5% lidocaine patch should be applied to cover the painful area up to four times per day, but total hours of use should not exceed 12 h within a 24-h period. However, its use should be avoided in patients receiving oral Class I antiarrhythmic medications (e.g., mexiletine) to avoid potentially harmful synergy, and also in patients with severe hepatic dysfunction who may develop toxic drug levels.
Topical Capsaicin
Topical capsaicin depletes substance P from the cutaneous sensory nerves with chronic topical use, diminishing activation of cutaneous pain receptors. Low-concentration (0.025–0.075%) creams have been proven effective for alleviating DPN in blinded controlled trials [24–26]. Capsaicin is not associated with any severe systemic adverse effects. However, topical application is inconvenient, as it must be applied three times per day. Furthermore, it causes increased pain initially during the first week of therapy as substance P is depleted. Its moderate efficacy in DPN makes it unsatisfactory for use as a sole agent.

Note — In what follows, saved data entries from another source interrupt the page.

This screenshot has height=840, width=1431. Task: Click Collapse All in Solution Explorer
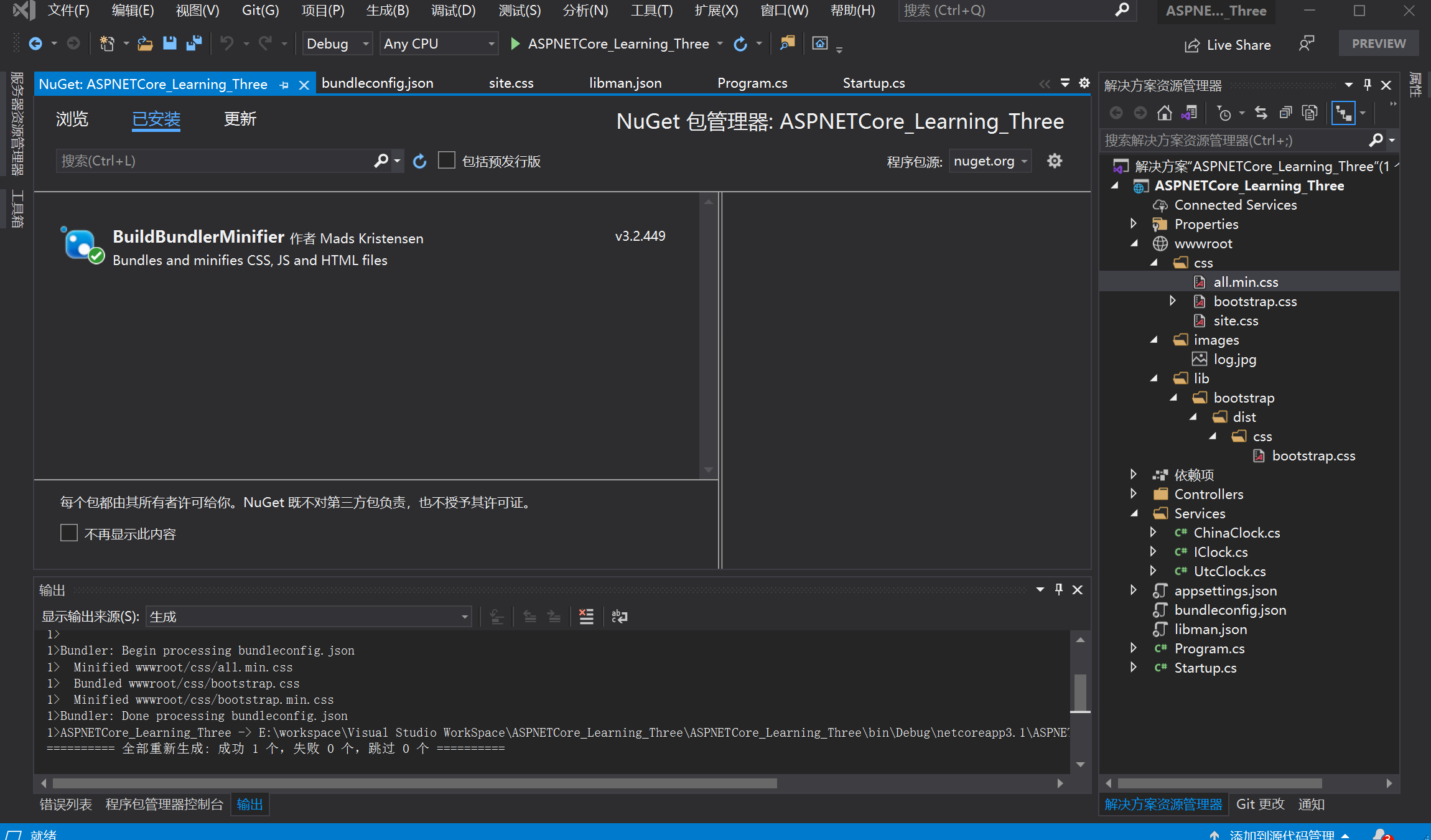point(1285,113)
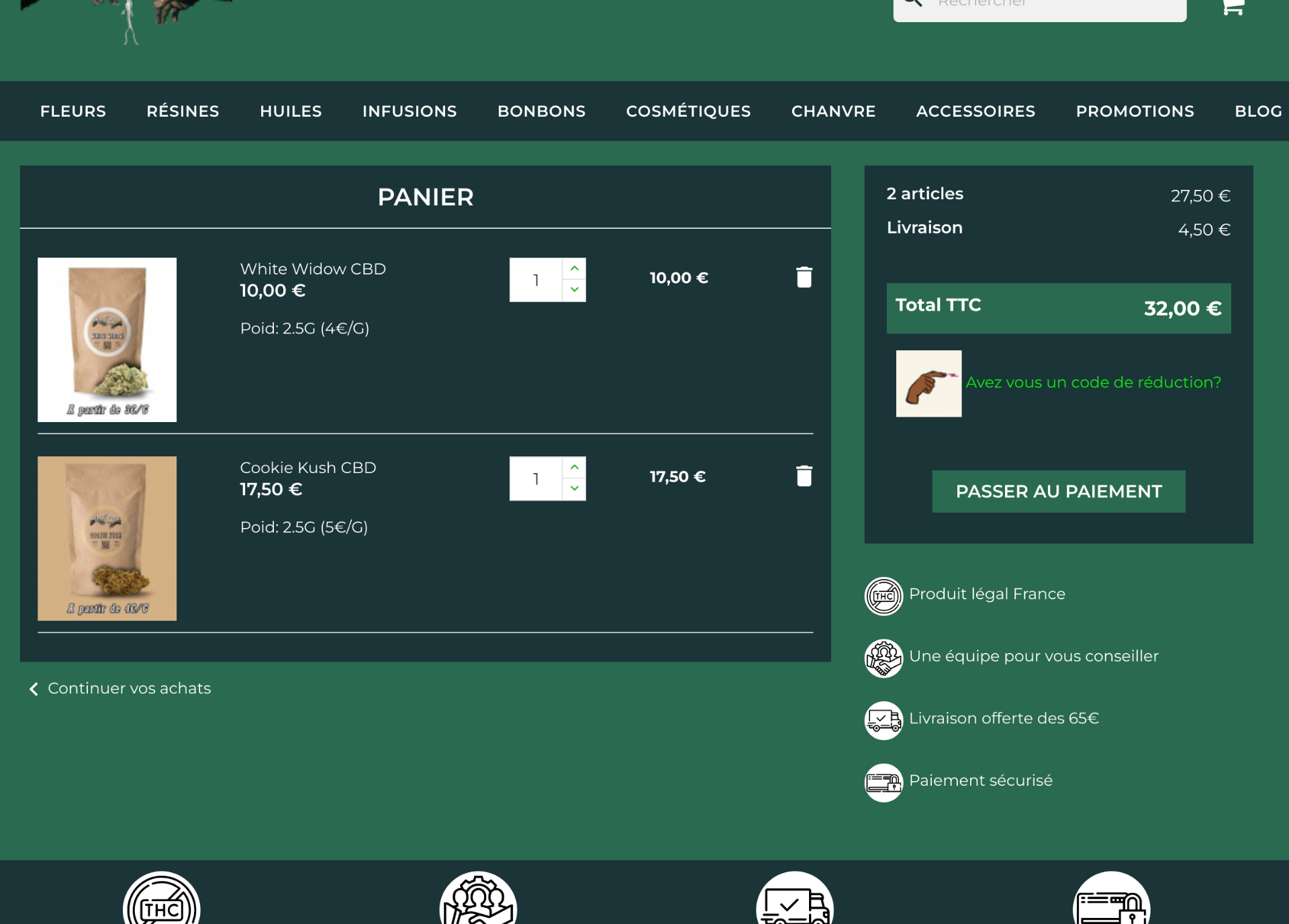This screenshot has width=1289, height=924.
Task: Open the HUILES menu category
Action: click(x=291, y=111)
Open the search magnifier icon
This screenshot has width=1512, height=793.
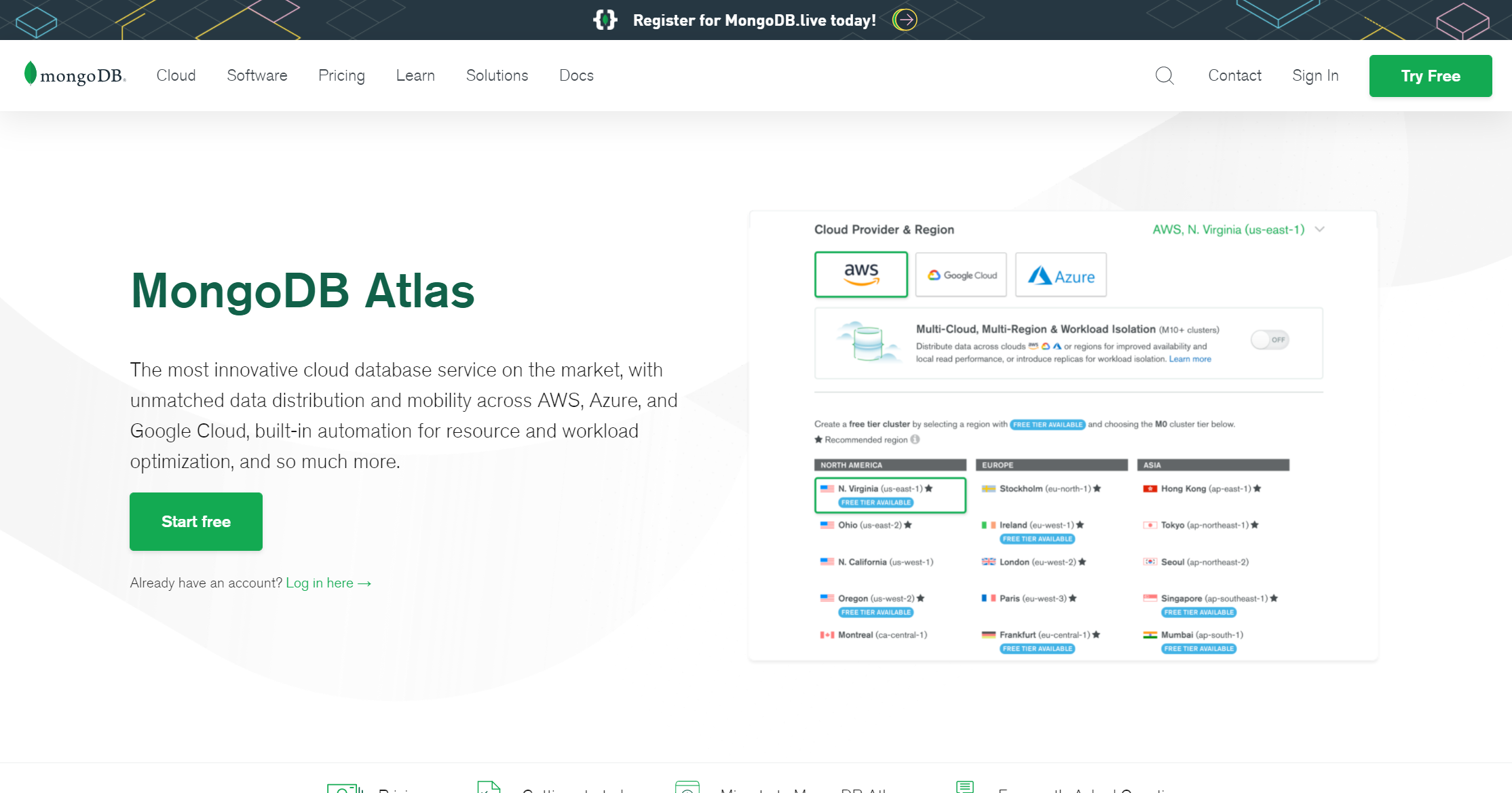1165,75
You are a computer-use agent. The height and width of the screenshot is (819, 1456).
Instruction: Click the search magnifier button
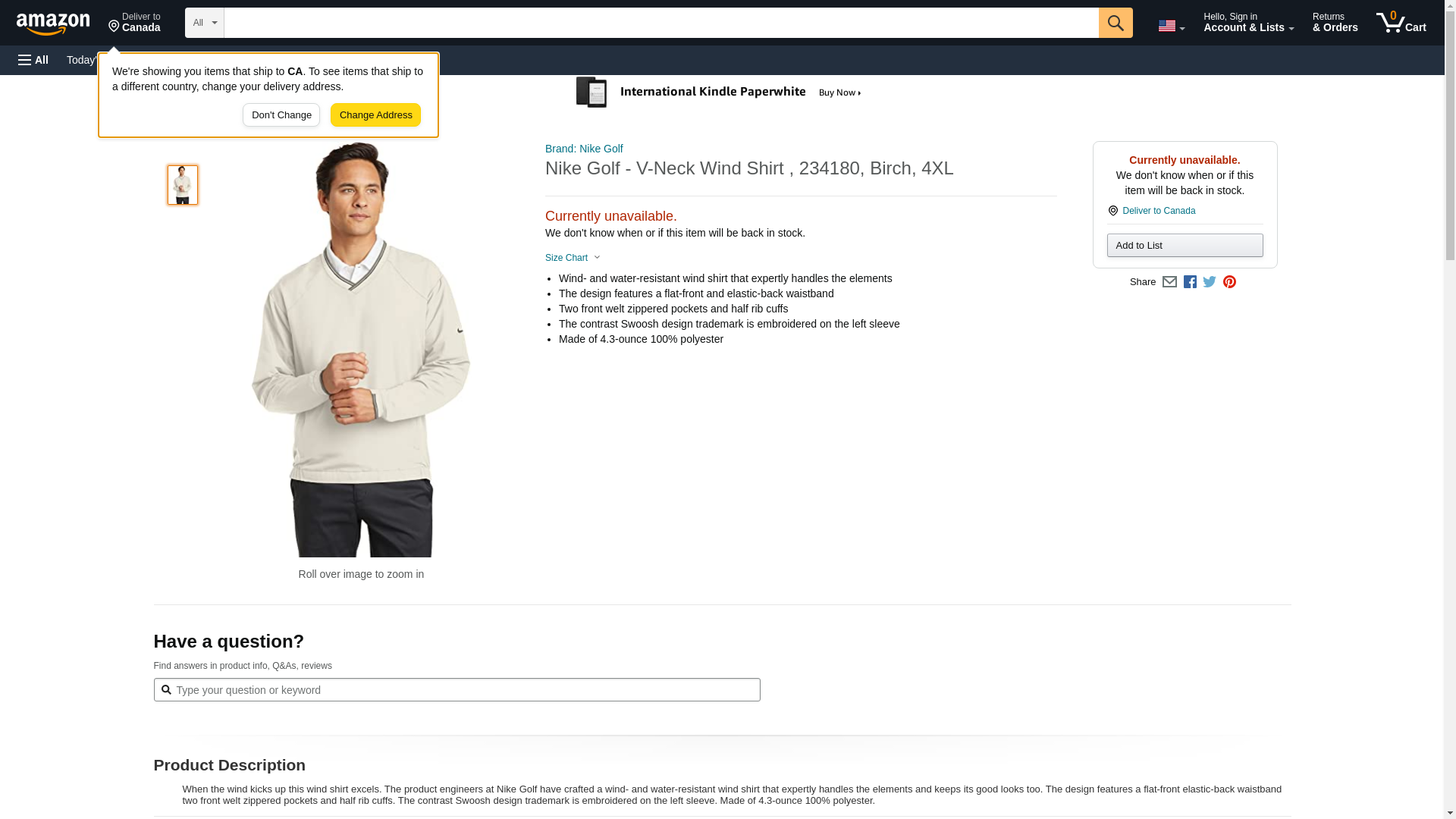pyautogui.click(x=1115, y=23)
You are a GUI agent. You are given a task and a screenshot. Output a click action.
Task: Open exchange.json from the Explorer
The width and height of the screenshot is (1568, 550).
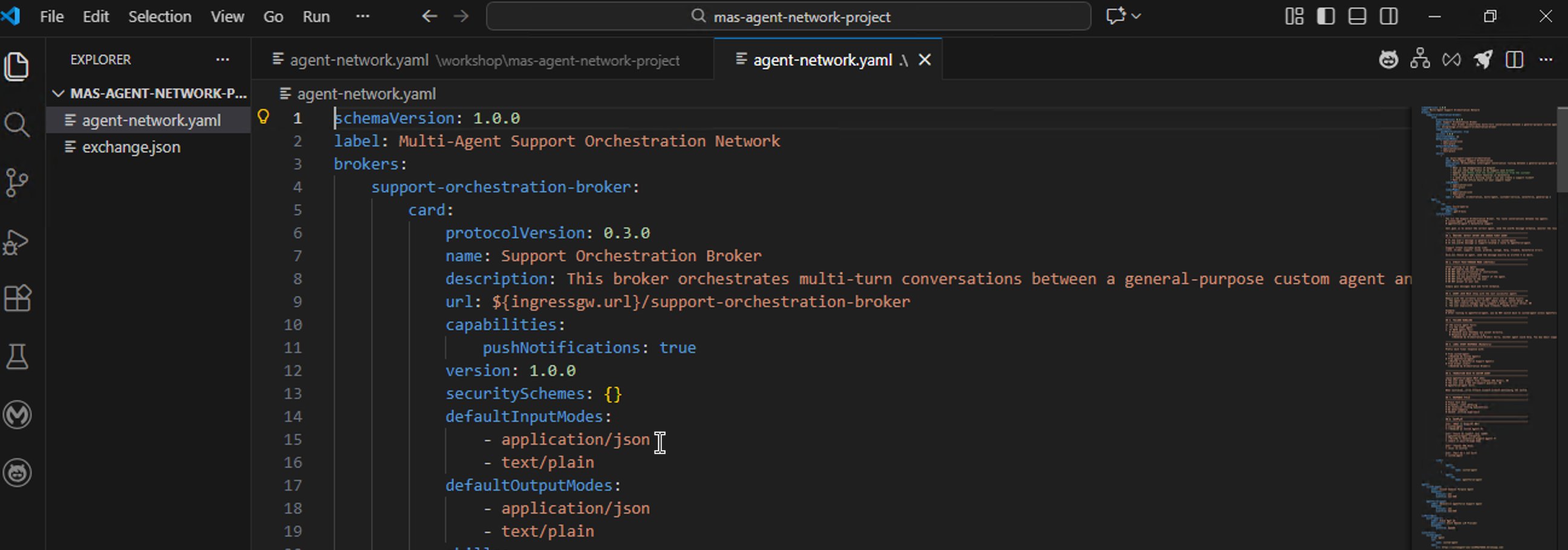(131, 147)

A high-concentration patch (8%) was developed to enable longer duration of effect and proved efficacious in both PHN and painful HIV neuropathy for periods up to 3 months following a single application [27]. It is a rapid-delivery dermal patch containing 8% of transcapsaicin, which acts as an antagonist of the transient receptor potential vanilloid 1 (TRPV1). Side effects are mainly related local at the application site, including pain, erythema, edema, and itching. Initial application may cause severe pain with high blood pressure and may necessitate opioid analgesia for transition. Long-term data on efficacy and safety, particularly on the effect on nerve fiber structure within the skin, are still needed. High-concentration capsaicin patch may be applied 30 min (to the feet) to 60 min (in other areas), up to a maximum of four patches and repeated every 90 days.
Tramadol Hydrochloride
Tramadol is a centrally acting analgesic with unique properties as a weak inhibitor of norepinephrine and serotonin reuptake and low-affinity binding to μ-opioid receptors (at approximately 1/10th the strength of codeine). Its beneficial effects in neuropathic pain are attributed primarily to serotonergic modulation of pain transmission within the brain and spinal cord and secondarily to opioid effect. The efficacy of tramadol has been established predominantly in DPN in a randomized, double-blind, placebo-controlled trial, and was significant even after the control of potential antidepressant effects of serotonin reuptake inhibition.